Africa Deserves To Manufacture

In a sane world, this map would bring about a rapid realignment of forces. Manufacturing and installing these solar panels is the next industrial revolution all on its own.

Quagmire in the Sahara: Desertec's Promise of Solar Power for Europe Fades
Supporters hailed the Desertec Industrial Initiative as the most ambitious solar energy project ever when it was founded in 2009. Major industrial backers pledged active involvement, politicians saw a win-win proposition and environmentalists fawned over Europe's green energy future. For a projected budget of €400 billion ($560 billion), the venture was to pipe clean solar power from the Sahara Desert through a Mediterranean super-grid to energy-hungry European countries. ..... Spain recently balked at signing a declaration of intent to connect high-voltage lines between Morocco and the rest of Europe. In recent weeks, two of the biggest industrial supporters at the founding of the initiative, Siemens and Bosch, backed out. And perhaps most tellingly, though last week's third annual Desertec conference was held in Berlin's Foreign Ministry, not a single German cabinet minister bothered to attend. .... Political backing for energy from the desert, in other words, is evaporating. ...... For all the initial enthusiasm, countries have been hesitant about plunging into a large, cooperative grid in Europe, North Africa and the Middle East. ....... "We should say we're closing the whole thing down because we have no political support." ...... Renewable energy projects remain more expensive than traditional fossil fuel plants and tend to require government subsidies. And Desertec is an order of magnitude larger and more complicated than the offshore wind parks currently under construction in the North Sea.
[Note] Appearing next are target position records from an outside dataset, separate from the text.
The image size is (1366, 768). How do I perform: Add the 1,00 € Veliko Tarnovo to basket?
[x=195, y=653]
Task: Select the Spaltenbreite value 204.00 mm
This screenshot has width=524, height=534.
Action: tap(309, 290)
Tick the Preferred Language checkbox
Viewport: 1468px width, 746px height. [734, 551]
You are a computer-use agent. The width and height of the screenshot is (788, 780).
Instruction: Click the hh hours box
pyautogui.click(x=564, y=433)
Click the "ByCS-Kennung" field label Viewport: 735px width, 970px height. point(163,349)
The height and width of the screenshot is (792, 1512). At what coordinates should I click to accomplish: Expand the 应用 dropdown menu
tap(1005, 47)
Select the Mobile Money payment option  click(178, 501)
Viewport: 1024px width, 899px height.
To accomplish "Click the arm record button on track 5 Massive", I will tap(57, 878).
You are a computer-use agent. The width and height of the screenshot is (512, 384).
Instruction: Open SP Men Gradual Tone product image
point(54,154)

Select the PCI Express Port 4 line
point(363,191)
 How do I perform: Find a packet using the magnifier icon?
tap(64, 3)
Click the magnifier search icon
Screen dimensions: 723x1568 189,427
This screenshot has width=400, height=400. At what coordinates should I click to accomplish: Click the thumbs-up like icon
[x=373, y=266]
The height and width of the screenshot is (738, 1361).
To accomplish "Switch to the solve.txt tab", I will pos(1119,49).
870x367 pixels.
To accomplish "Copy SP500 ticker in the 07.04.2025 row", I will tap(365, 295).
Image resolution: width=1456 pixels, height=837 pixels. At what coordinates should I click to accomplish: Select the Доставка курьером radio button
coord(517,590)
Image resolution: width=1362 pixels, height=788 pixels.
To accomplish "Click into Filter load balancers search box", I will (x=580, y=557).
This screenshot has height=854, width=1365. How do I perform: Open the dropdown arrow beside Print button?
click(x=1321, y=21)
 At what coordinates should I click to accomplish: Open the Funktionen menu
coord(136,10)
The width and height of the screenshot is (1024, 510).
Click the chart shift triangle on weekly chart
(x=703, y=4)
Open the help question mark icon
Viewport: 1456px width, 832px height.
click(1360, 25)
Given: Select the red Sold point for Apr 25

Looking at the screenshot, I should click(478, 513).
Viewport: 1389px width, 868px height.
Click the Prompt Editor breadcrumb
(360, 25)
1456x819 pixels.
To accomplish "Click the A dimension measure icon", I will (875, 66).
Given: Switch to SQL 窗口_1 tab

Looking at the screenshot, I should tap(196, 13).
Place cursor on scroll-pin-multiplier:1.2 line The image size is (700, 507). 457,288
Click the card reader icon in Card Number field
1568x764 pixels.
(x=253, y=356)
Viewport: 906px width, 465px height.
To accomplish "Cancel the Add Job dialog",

The idea is to generate a significant percentage of Europe's energy needs using solar thermal plants in sunny North Africa and then transmitting that power via an ultramodern grid across the Mediterranean. ....... Part of the problem is historical distrust. No country wants to import electricity and energy security is often at the top of national objectives. ....... Exporting the green power involves connecting the countries with the sun to consumer countries like Germany by way of long-distance high-voltage power lines. That is expensive, and any country that is to be part of the proposed new grid, like Spain, can throw a wrench in the works.